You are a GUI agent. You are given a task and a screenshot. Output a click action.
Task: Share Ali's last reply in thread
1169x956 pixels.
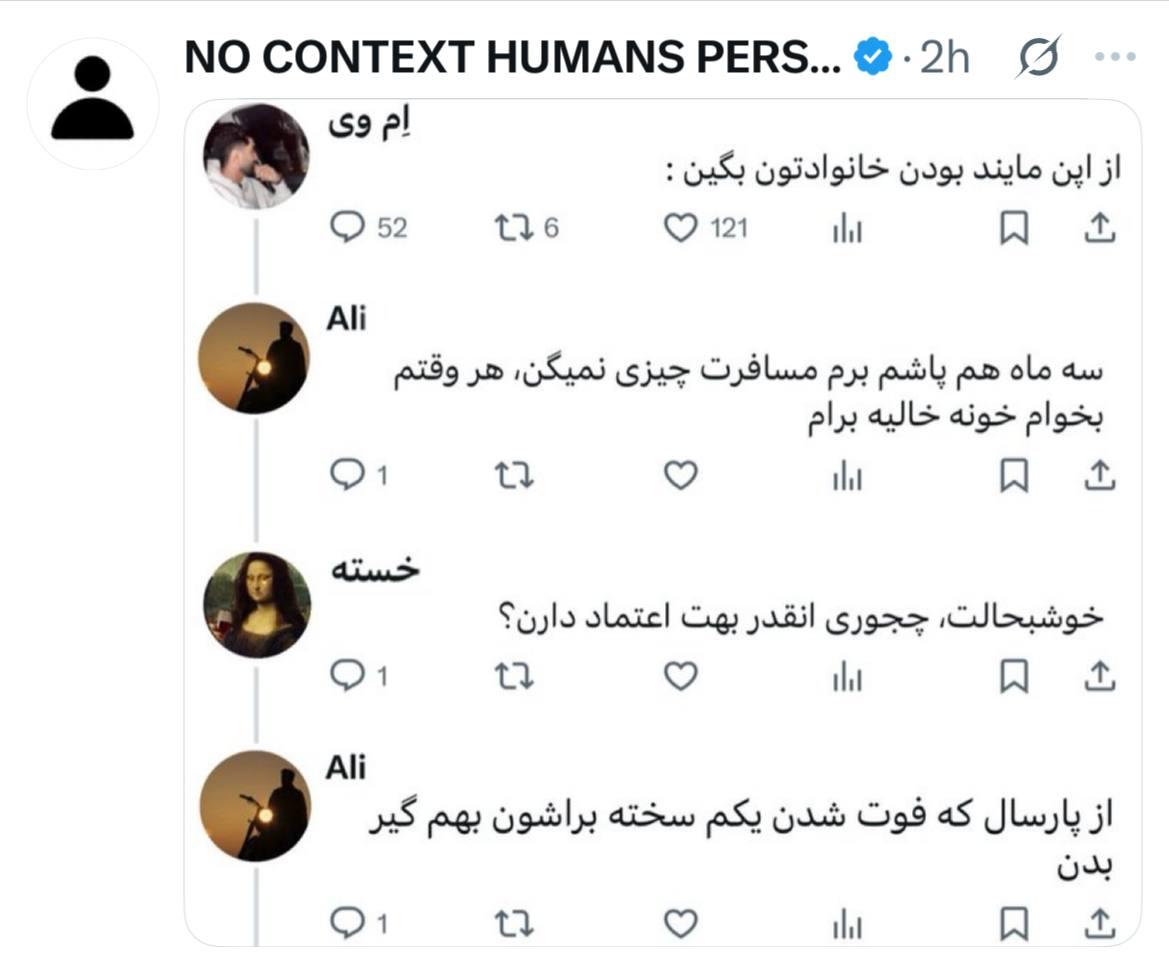tap(1099, 922)
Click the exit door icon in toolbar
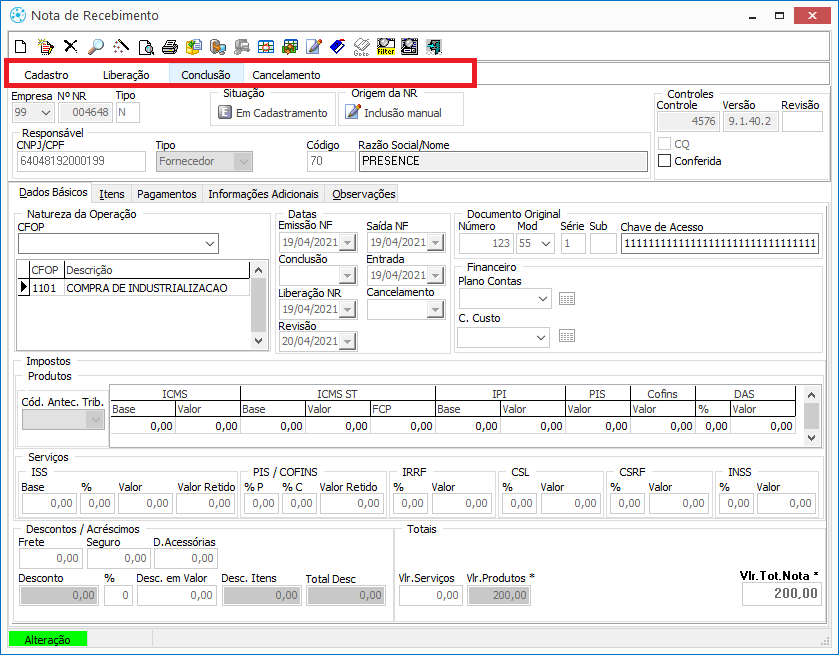 click(x=433, y=46)
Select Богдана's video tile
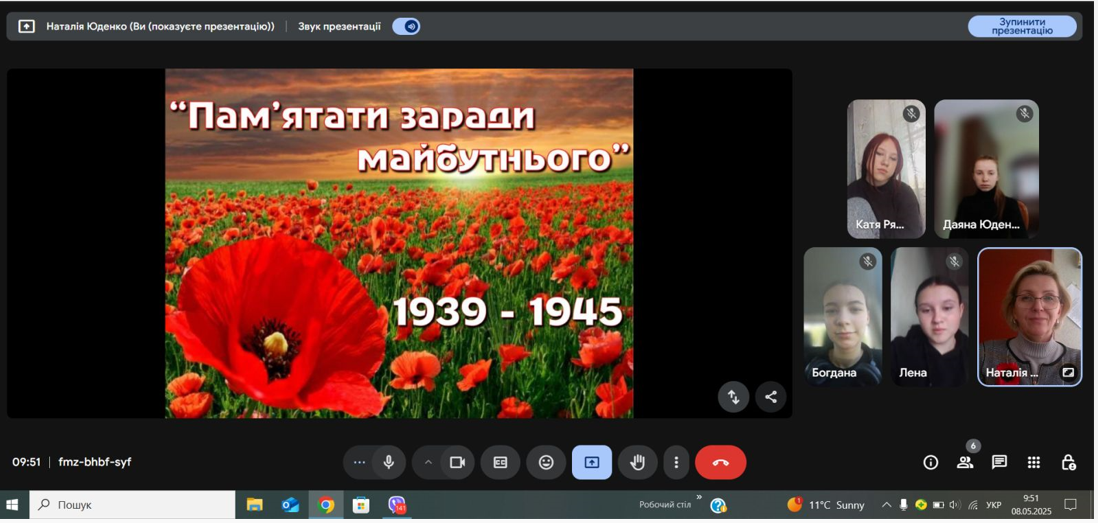The height and width of the screenshot is (523, 1098). pyautogui.click(x=843, y=316)
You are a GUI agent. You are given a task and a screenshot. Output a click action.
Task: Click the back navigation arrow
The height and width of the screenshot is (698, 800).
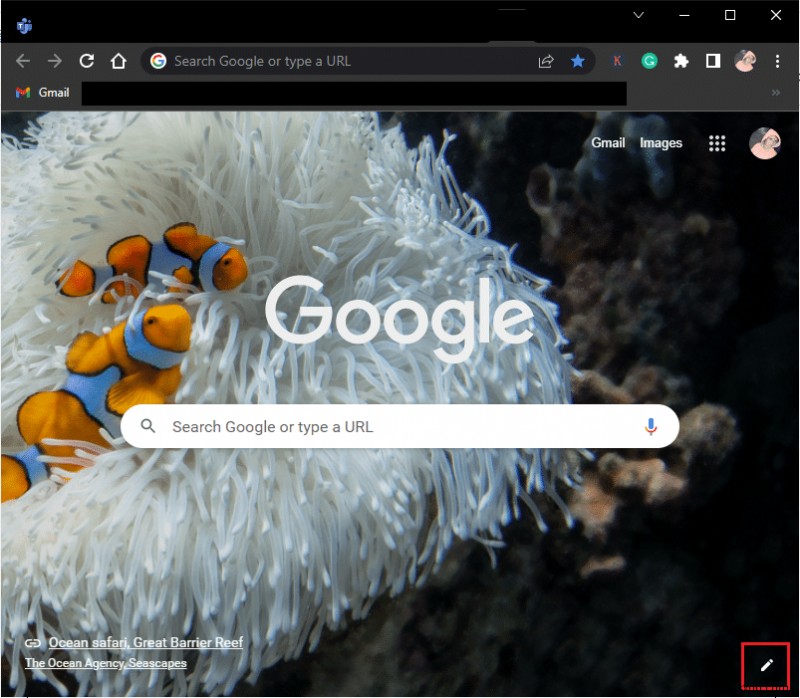coord(22,61)
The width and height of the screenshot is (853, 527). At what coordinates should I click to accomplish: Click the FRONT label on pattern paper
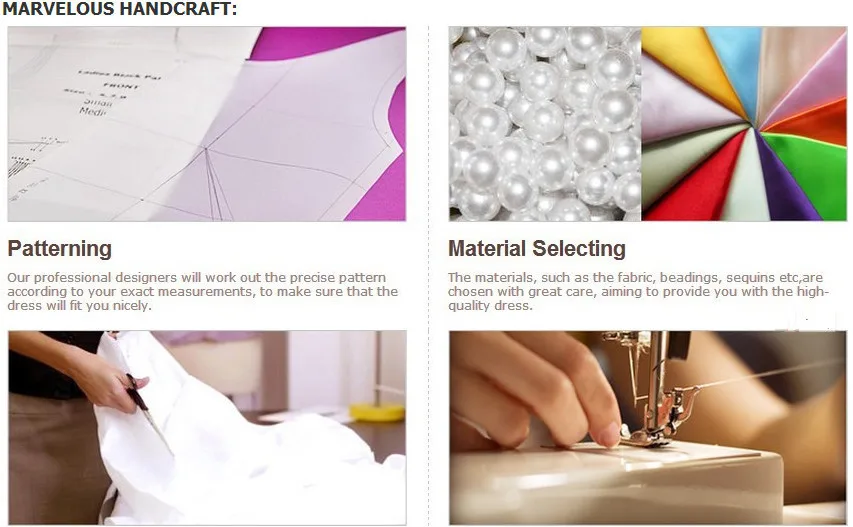(x=122, y=85)

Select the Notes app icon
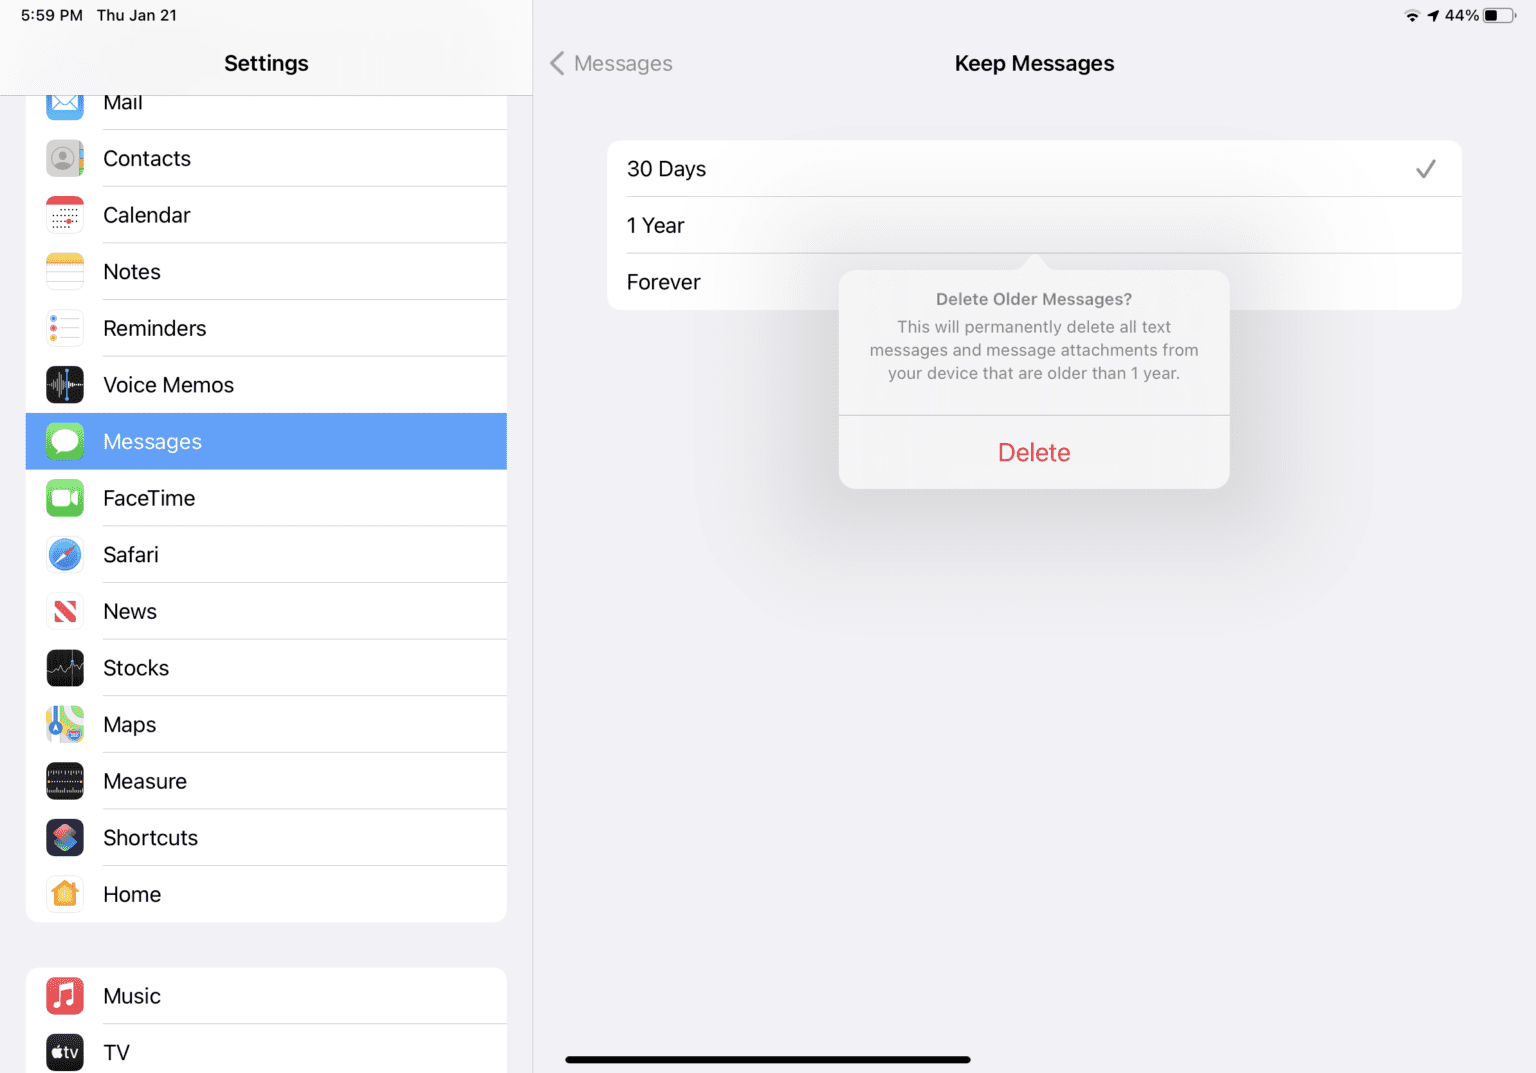64,271
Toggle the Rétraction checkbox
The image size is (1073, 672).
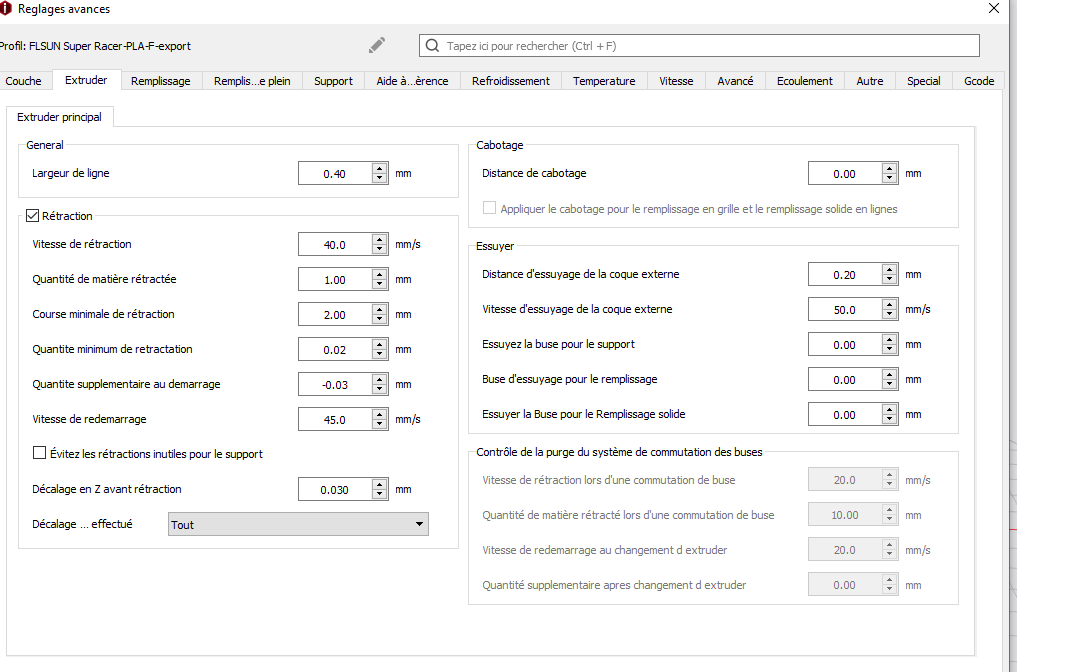tap(33, 215)
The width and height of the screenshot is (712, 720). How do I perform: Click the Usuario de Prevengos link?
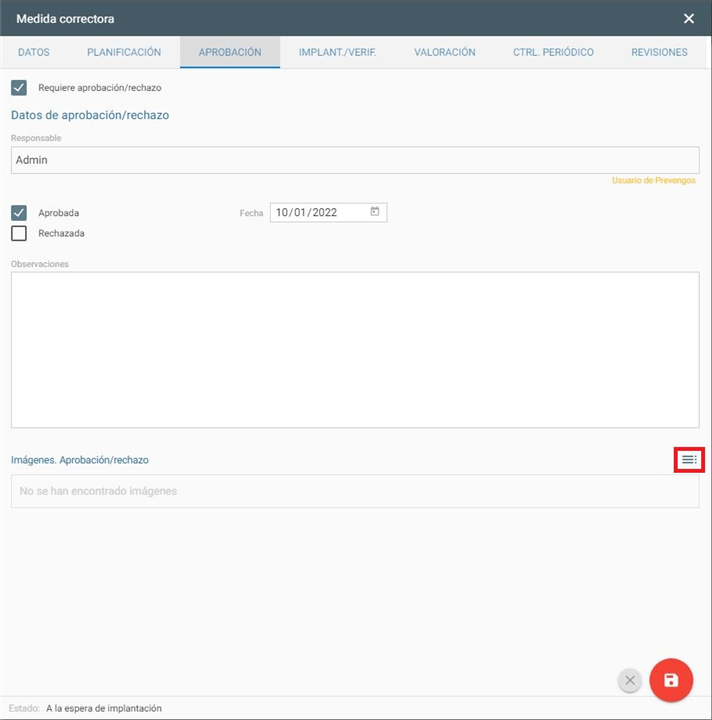click(653, 181)
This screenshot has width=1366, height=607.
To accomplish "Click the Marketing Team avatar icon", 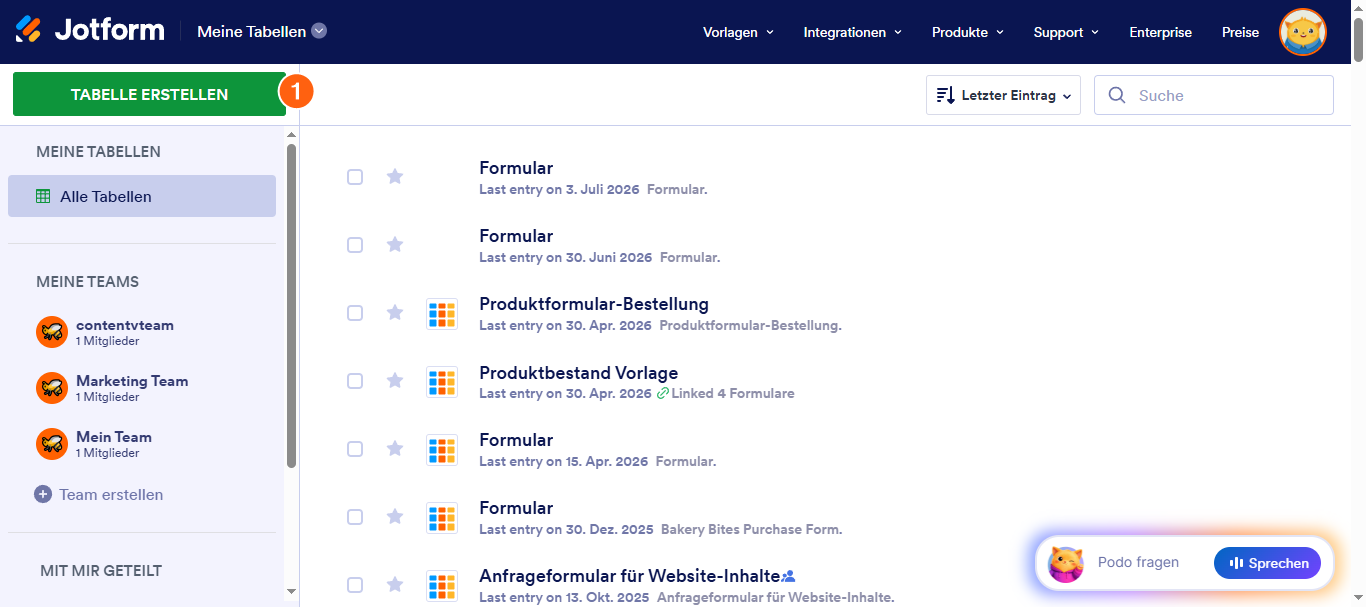I will [52, 388].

(What to produce): Only one stretch of the listing is wanted: the lines starting at the one with "Click the exit door icon in toolbar" and ending at the one with "Task: Click the back navigation arrow", copied exactly and free of pictures.

(Task answer):
Click the exit door icon in toolbar
 click(x=433, y=46)
Select Богдана's video tile
The height and width of the screenshot is (523, 1098). pyautogui.click(x=843, y=316)
You are a GUI agent. You are given a task and a screenshot. Output a click action.
Task: Click the back navigation arrow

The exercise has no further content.